(TAREFAS A REALIZAR)
(a) No texto sobre a análise em Condillac, quais são as duas operações que o método de análise encerra?
(b) Dê continuidade ao texto sobre a análise em Condillac, começando logo após a última frase apresentada.

(TEXTO DA PÁGINA)
::::

Em todas as ciências, a exemplo da aritmética, a verdade só se deixa descobrir por composição e decomposição. Se o raciocínio ordinário não é dotado dessa mesma justeza, é porque ainda não encontrou regras certas para compor e decompor as ideias sempre com exatidão, o que por sua vez provém de não ter sabido como determiná-las (CONDILLAC, 2018, p. 286).

 

Estritamente analítica, essa concepção de conhecimento repousa sobre a tese de que conhecer é tornar nítido aquilo que a experiência nos oferece de forma confusa, isto é, separar o que os sentidos nos apresentam misturado, formando, desse modo, um sistema, como ressaltará o autor, na mesma carta ao Conde Potocki: “É nossa atividade que extrai de nossas sensações tudo aquilo que elas encerram.” (CONDILLAC, 1948, p. 553). Essa atividade é a própria análise, operação mental que envolve um duplo movimento de distinção, ou separação de seus objetos e de reconstituição da ordem e das relações sob as quais eles se apresentam. Afirma Condillac, no Tratado dos sistemas:

O método que emprego para fazer esses sistemas, eu chamo de análise. Pode-se ver que ele encerra duas operações: decompor e compor. Pela primeira, separamos todas ideias que pertencem a um assunto e as examinamos até que tenhamos descoberto a ideia que deve ter sido o germe de todas as outras. Pela segunda, as dispomos conforme a ordem de sua geração. Mas quanto mais mal feita for a decomposição, tanto mais distantes estaremos de apreender a verdadeira geração (CONDILLAC, 1947, p. 213, nota b).

           

Embora, em sua obra posterior, o autor vá esposar a opinião de que essas operações podem, em certa medida, ser realizadas pelos sentidos, sem o auxílio da linguagem, os signos linguísticos são, desde o Ensaio, as ferramentas indispensáveis para seu desenvolvimento pleno. Não por acaso, em suas últimas obras, Condillac vai defender a tese de que as línguas devem ser entendidas como diferentes métodos analíticos, segundo se pode ler em A Língua dos cálculos, obra póstuma do filósofo: “Toda língua é um método analítico, e todo método analítico é uma língua.” (CONDILLAC, 2016, p. 213). Desenvolvida em toda sua amplitude apenas na obra tardia, essa concepção da linguagem como método de análise, vale notar, já se insinua no Ensaio, onde a necessidade de analisar a experiência e a utilidade da linguagem para esse fim são exploradas de forma extensa e constituem elementos sem os quais o filósofo não seria capaz de explicar o surgimento das faculdades superiores do espírito.

::::

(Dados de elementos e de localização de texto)

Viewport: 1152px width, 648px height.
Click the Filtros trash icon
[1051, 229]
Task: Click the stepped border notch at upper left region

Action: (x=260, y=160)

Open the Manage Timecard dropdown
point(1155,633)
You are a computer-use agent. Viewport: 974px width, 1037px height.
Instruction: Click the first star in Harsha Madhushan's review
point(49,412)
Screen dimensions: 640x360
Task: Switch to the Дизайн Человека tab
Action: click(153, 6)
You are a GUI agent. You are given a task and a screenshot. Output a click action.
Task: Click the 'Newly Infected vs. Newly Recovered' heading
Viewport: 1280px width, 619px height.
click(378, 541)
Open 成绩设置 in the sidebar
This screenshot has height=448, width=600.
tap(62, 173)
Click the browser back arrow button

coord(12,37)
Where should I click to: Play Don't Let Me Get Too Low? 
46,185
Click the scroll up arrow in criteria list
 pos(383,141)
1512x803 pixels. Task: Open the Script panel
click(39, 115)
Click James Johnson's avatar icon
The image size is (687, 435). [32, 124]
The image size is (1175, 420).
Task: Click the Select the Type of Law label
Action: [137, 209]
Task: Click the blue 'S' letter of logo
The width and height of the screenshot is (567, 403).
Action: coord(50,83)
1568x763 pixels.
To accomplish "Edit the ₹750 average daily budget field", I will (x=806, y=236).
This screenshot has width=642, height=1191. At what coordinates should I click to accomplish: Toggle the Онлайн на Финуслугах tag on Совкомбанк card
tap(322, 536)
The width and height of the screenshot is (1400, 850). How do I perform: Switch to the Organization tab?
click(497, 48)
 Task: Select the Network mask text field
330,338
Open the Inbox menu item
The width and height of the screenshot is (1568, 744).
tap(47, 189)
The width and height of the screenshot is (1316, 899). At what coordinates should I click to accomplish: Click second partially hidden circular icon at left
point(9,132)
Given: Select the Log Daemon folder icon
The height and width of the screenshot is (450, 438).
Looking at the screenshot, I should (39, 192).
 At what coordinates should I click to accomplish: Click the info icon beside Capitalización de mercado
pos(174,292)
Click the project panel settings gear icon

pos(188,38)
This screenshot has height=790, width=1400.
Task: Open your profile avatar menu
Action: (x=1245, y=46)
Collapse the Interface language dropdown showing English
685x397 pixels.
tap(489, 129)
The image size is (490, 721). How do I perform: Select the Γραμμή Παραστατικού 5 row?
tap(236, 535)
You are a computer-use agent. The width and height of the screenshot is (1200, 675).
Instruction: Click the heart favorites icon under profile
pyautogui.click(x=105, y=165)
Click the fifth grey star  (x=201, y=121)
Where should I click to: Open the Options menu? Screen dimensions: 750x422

::::

(RESPOSTAS DAS TAREFAS)
(a) Decompor e compor.

(b)
Esse aspecto, no entanto, não esgota a relação entre linguagem e pensamento, em Condillac. As sensações, as quais constituem a referência última dos termos linguísticos, nos afetam de modo prazeroso ou doloroso, ligam-se a diferentes ideias e adquirem diferentes valores, que vão infletir sobre o sentido das palavras. Esse último, aliás, evocará significados acessórios que vão depender de contingências históricas peculiares às diferentes comunidades humanas. Ou seja, a língua não só é determinante para o desenvolvimento pleno do pensamento, mas, simultaneamente, reflete o que o filósofo chamará de “gênio das nações” e, simultaneamente, reflui sobre ele, contribuindo para sua formação. Os termos linguísticos não apenas servem à análise, mas, além disso, seus usos exprimem e condicionam o caráter dos povos, refletindo suas inclinações e valorações. Em síntese, a linguagem de cada povo expressa diversos aspectos e valores de suas culturas, conforme o termo, que designa esta ou aquela ideia principal, se faz acompanhar do que o Condillac chama de ideias acessórias.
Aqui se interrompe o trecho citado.